Young Patriots are threatening a return to the streets where they have won previous victories for incumbent President Laurent Gbagbo. (File Photo)
Young Patriots are threatening a return to the streets where they have won previous victories for incumbent President Laurent Gbagbo. (File Photo)

So-called Young Patriots who support incumbent President Laurent Gbagbo in Ivory Coast are now threatening street protests against his rival, internationally recognized President Alassane Ouattara.

Friday, the Young Patriots leader who is now the Youth Minister in the disputed Gbagbo government, Charles Ble Goude, reiterated a warning against Mr. Ouattara and the United Nations. He says if after January first U.N. peacekeepers are still protecting Mr. Ouattara at the Golf Hotel in the main southern city Abidjan, Young Patriots will take their responsibilities in their own hands and liberate the compound.

Ble Goude says he is waiting to see if the peacekeepers will force Mr. Ouattara to leave. If not, he says, Young Patriots will decide how to proceed.

The former student leader has been on a list of U.N. asset freeze and travel sanctions since 2006 for previously inciting mob violence.

After one of his previous actions several years ago forced international peace mediators to back down on requests they were making, Ble Goude had this to say to VOA. "Now this is a victory. Therefore I asked all the Young Patriots in discipline to leave the streets and to go home. The day I will see or I will feel the danger coming I will ask them to come back in the street again," he said.

Core members of the group include former and current student activists as well as unemployed young men from southern and western ethnic groups.

Stephen Smith, a U.S-based anthropologist who previously worked as a journalist in Ivory Coast says the Young Patriots could give the already worrisome Ivorian crisis a new dimension. "It is the struggle over the streets, it is the struggle of what Ivorians sometimes refer to as being the Ministry of the Street, which means who controls the public space, and if they can bring together the people maybe sometimes by paying but also obviously there are followers. (Mr.) Gbagbo got 45, 46 percent of the vote, so they are people who really stand behind him and if they all come together there can be 100,000, 200,000 people gathering in Abidjan, that intimidates, that makes other people feel that there is no way they will ever get (Mr.) Gbagbo to relinquish power," he said.

The Ivorian constitutional council threw out votes of the November, 28 election, from northern Ivory Coast, which remains under the control of former rebels, giving victory to Mr.

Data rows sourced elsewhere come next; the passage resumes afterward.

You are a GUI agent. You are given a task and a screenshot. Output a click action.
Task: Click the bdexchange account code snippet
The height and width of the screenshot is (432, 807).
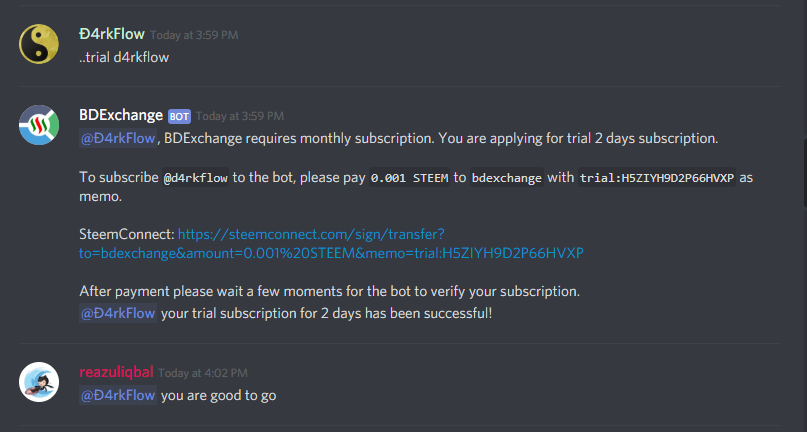click(506, 178)
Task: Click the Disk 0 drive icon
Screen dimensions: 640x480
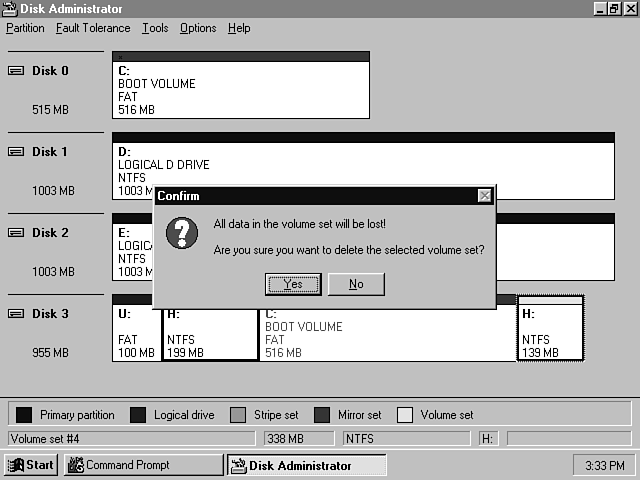Action: [x=16, y=71]
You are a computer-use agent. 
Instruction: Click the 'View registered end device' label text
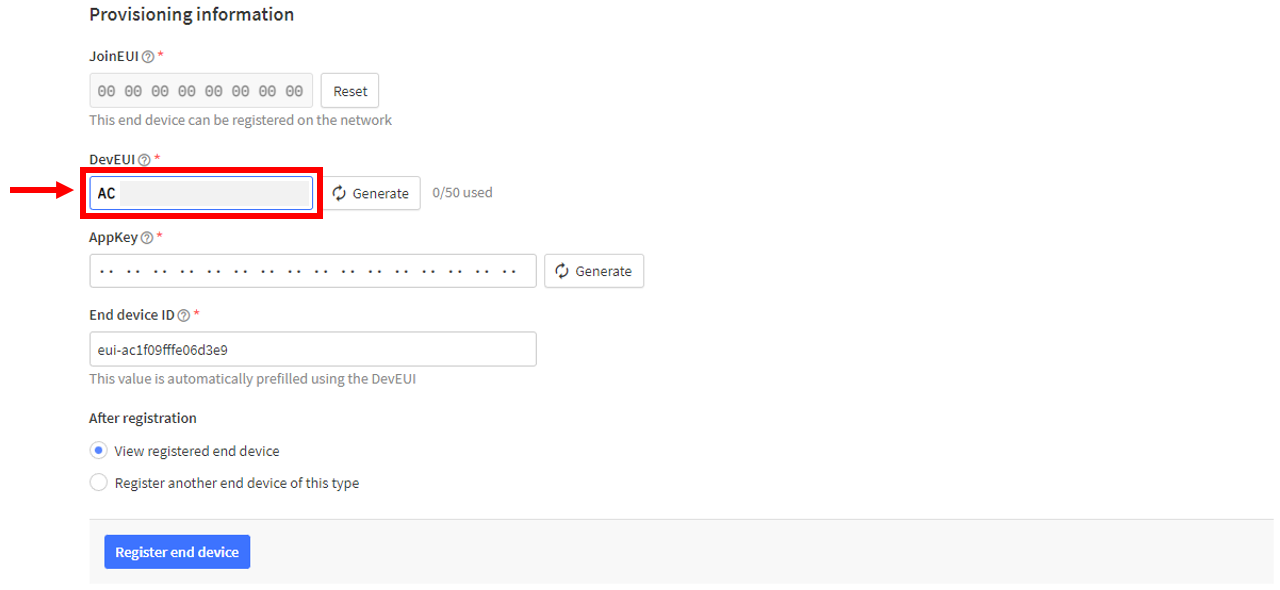tap(197, 451)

Gbagbo.

But the United Nations which helped organize the vote said Mr. Ouattara, who is extremely popular in the north, had won the vote by a wide margin. International bodies are now threatening the use of force against Mr. Gbagbo if he does not leave power.

Daniel Chirot, a U.S.-based sociologist who saw Young Patriots up close during recent research he did in Ivory Coast, says a lot is at stake for their members. "You could see them, their leaders going around in nice cars, with guns, with pretty girls, and benefiting from the situation and they are not going to lie down. For them, if (Mr.) Gbagbo loses power, it is a disaster, because they lose their sources of revenue, their livelihood, and they are armed so it is not just a popular movement," he said.

The Young Patriots deny they are armed. They say they are fighting for Africa's second independence from outside interference. Their Ivorian political opponents say they are thugs who ally themselves with militias and mercenaries to create chaos whenever Mr. Gbagbo's power is under threat.

Mr. Gbagbo's initial election victory in Ivory Coast in 2000 against a former military ruler was also marred by violence and confusion over ballot counting. Two years later, the northern rebellion began, as did the Young Patriots southern-based movement.